The prominent Bitcoin developer, Peter Todd was invited to participate, too. You can read his entertaining blogpost about the setup procedure at here.
The funny and alarming story is, after he finished the setup, he became increasingly suspicious about the security of the procedures, especially casted doubts on some technical problems that prevented reproducible build (!!!) of the setup programs. And he later had withdrawn his blogpost and all the claims of security altogether. To me, it's alarming, in the end, we'll never get solid security guarantees.
That's true of the original (Sprout) SNARK, but the newer (Sapling) SNARK used a much more scalable MPC ceremony, which they called Powers of Tau: https://z.cash.foundation/blog/powers-of-tau/
There was a public call for participation at the time, so if you wanted to be sure that the ceremony was not corrupted, you could just participate yourself.
For backwards compatibility, the Sprout SNARK can still be used, so if the original ceremony was compromised, an attacker could still create coins "out of thin air". But converting a Sprout account to a Sapling account requires making the amount public, so if the number of coins converted exceeded the intended currency supply, that would be detected. Worst case scenario, a hard fork could be arranged to disable the Sprout SNARK.
Your reply here is highly misleading, even lying by omission.
Zero knowledge proofs which don’t require a trusted setup include BCCCGP, Bullet Proofs, ZKBOO++, Ligero, Hyrax, ZK-STARKs, and Aurora.
To clear up confusion in the comments, the new ZCash release, sappling, used a trusted setup with 87 people up from the original six.
You can do ZKPs without a trusted setup, they are less performant than zk-Snarks. It seems likely that in the next few years these performance problems will be overcome. Most people I've talked to in the field are very confident that protocols like zk-snarks can be done without trusted setup.
"One of the first things anyone learns about Zcash" is that at least one of the ceremony's participants must be trusted to have securely destroyed his toxic waste.
This article is about the fact that there could be a backdoor, whose absence can only be proven by revealing all participants' toxic waste.
You'll note that these two things are at odds with each other.
Not sure why this isn't mentioned in the article.
> This article is about the fact that there could be a backdoor, whose absence can only be proven by revealing all participants' toxic waste.

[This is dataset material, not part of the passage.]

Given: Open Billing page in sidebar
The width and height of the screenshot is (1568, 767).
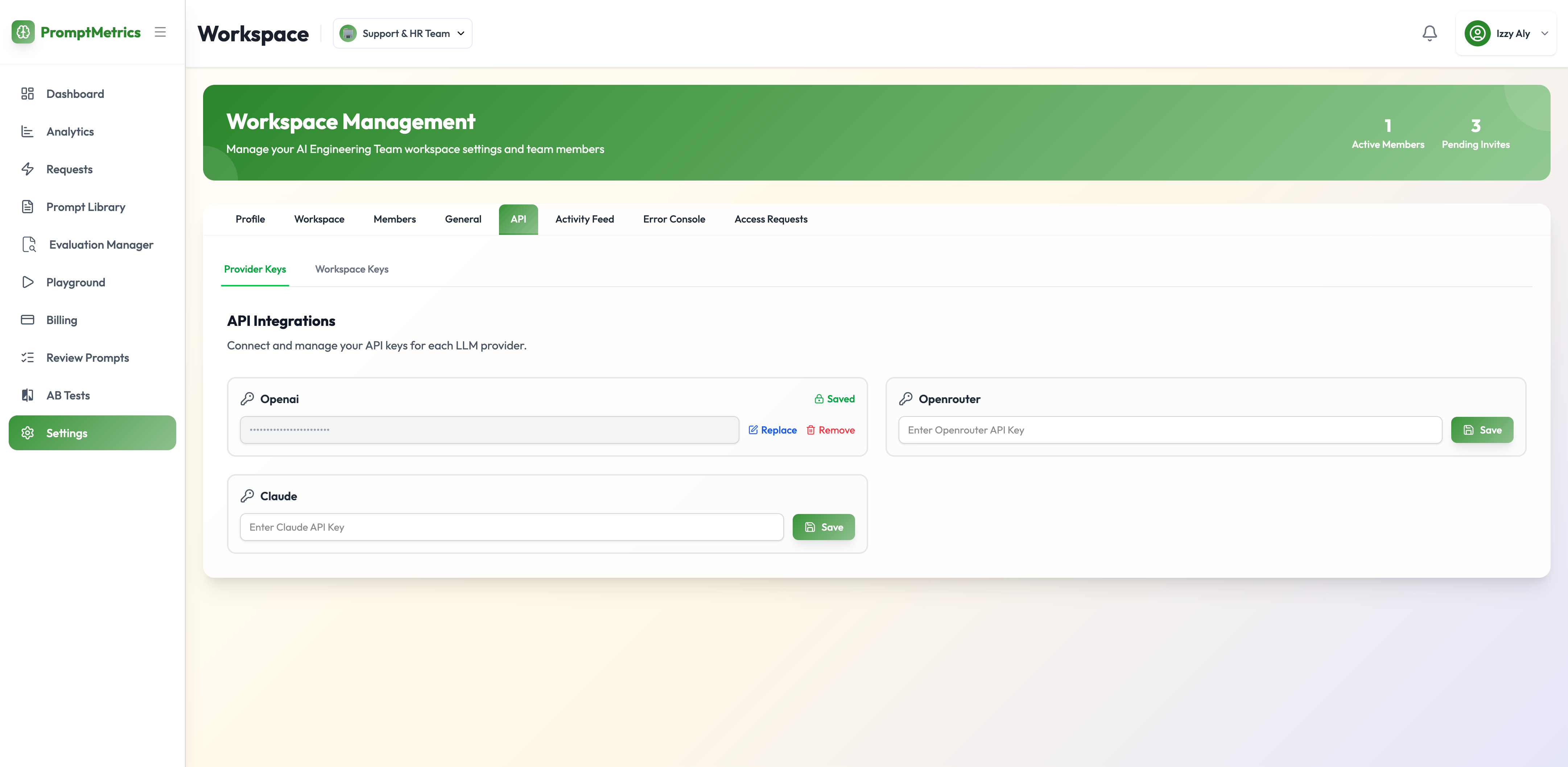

This is incorrect, as stated above. Instead of revealing their toxic waste, we reveal proofs-of-knowledge so we can use pairings to ensure the parameters encode the circuit correctly.
I still learned something "new" from the article, I was only aware of the ceremony issue that "everbody knows" of.
I like that it describes two different levels of trust required — trust in both the destruction of the initial secrets and in the original formulation of the problem. Were both levels of trust established, in the case of ZCash?
> [Monero] was a fork of Bytecoin designed to not have the 80% premine. But its initial developer either didn't know, didn't care, or wanted to profit from the de-optimized hashing. That initial developer was pretty quickly given the boot by the community, and in came an unrelated group of developers who took it over---who were, as far as I can tell, completely unaware of the deoptimization. So things sat there for a few weeks in the same state as Bytecoin.
> This was a brilliantly designed proof-of-work function targeting the strengths of modern CPUs -- native AES encryption and fast 64 bit multipliers -- tuned to use a scratchpad exactly the size of the per-core L3 cache on Intel CPUs (about 2MB) that someone then wrapped in such a thick blanket of crap it was nearly unrecognizable until you started jumping in, tearing it apart, and putting it back together again.
If so, how did other types of crypto in the early adoption years deal with these types of issues?